Do you see how that first raspberry seems to be separated or distanced from the background? Do you feel there is a depth to this photo? Can you see the third dimension? The raspberry, and to some extent the blueberry, stand out among the rest of the bunch. This is done by a technique called…
In general terms, selective focusing is a technique where you focus on the main subject and use shallow depth of field to put rest of the objects in a photograph out of focus. We’ve talked about shallow depth of field in how to make your food photos pop out. I think shallow depth of field is one of the most useful technique to make a jaw dropping impact. As seen in the photo above, the in-focus raspberry is sharp and makes an impact on the viewer because the rest of the objects, raspberries, are out of focus. Let’s look at how to get the depth of field you want. Here are…

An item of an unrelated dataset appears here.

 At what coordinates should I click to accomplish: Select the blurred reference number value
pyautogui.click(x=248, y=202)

3 Ways to Control Depth of Field
These three ways let you create depth of field when you click the button to capture the photograph. Let’s look at these three ways – aperture, distance between subject & camera and focal length of lens:
We talked about aperture and we looked at the relation between aperture and f stop and how aperture/opening changes with f number. We mentioned that large f number = small opening. Let’s extend this a little further. Depth of field changes with change in aperture. As the aperture increases and f number decreases, the depth of field decreases too. As we have seen that aperture will be greater at f2.0 than it will be at f8.0, the depth of field will be shallower at f2.0 than it till be at f8.0.
To Make Your Photo Pop-out: If you wish to make your photo pop-out by using shallow depth of field, use smaller f stop. As we talked, the smaller the f-stop, shallower will be the depth of field. This will mean the subject in focus will stand out with most of the objects in the photograph.

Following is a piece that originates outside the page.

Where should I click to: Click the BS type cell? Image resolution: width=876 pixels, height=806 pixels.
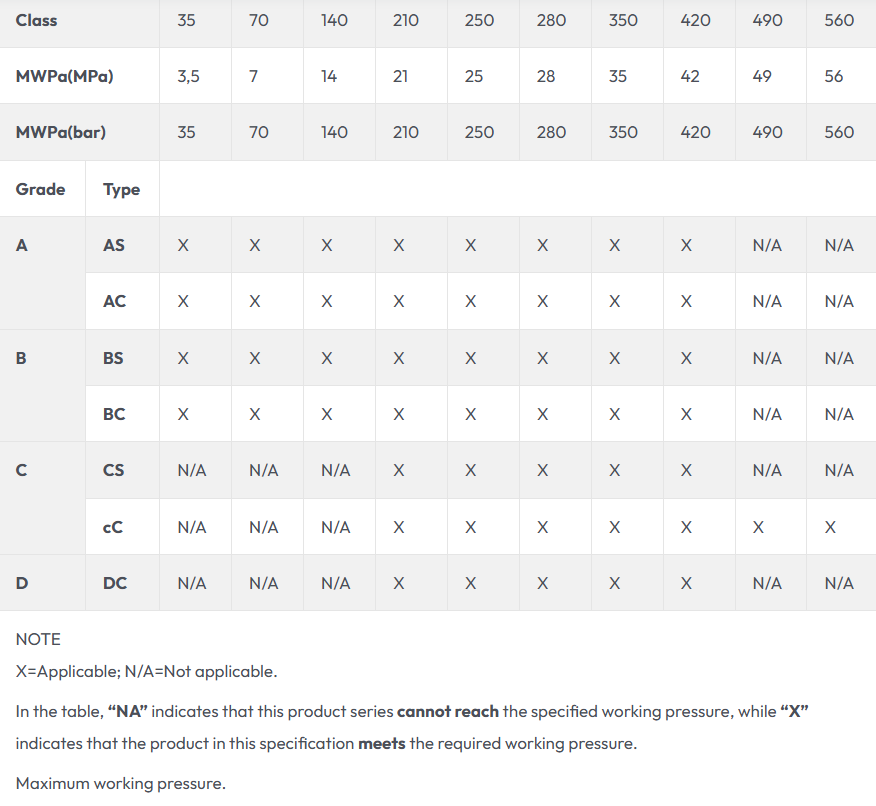pos(114,358)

Keep in Mind: If you choose to use smaller f stop for creating shallow depth of field, the aperture will be large and more light will get in the camera. And this should be compensated with increase in shutter speed or ISO (to a certain extent) as we discussed in the basics of photography post.
Distance between subject and camera (or lens) also influences depth of field. This is a powerful option when you cannot change the aperture due to some lighting constraint. Depth of field changes rapidly with the distance between subject and camera. The closer the subject is to the camera, shallower is the depth of field. This means, when you are 5 feet from the subject, you will get greater depth of field than if you were 2 feet.
To Make Your Photo Pop out: So, here to get shallow depth of field, you will have to move closer to the subject and the closer you get, the better you subject will pop out.
Keep in Mind: Now, keep in mind that as you get closer or as you change your distance, your composition will change too. You will find that as you step towards the subject you are eliminating some things out of the frame. Stay alert of this fact and before you click, check your frame to make sure you are including everything you need to.
3. Focal Length
When you just can’t move closer to the subject, the next thing you can do is bring subject closer to you – by using a lens with greater focal length. Focal length is the third factor that affects depth of field. The larger the focal length, shallower is the depth of field. So, if you are using a 50mm lens, you can decrease depth of field by using a lens greater than 50mm. A lens like 200mm will have much shallower depth of field than 50mm lens.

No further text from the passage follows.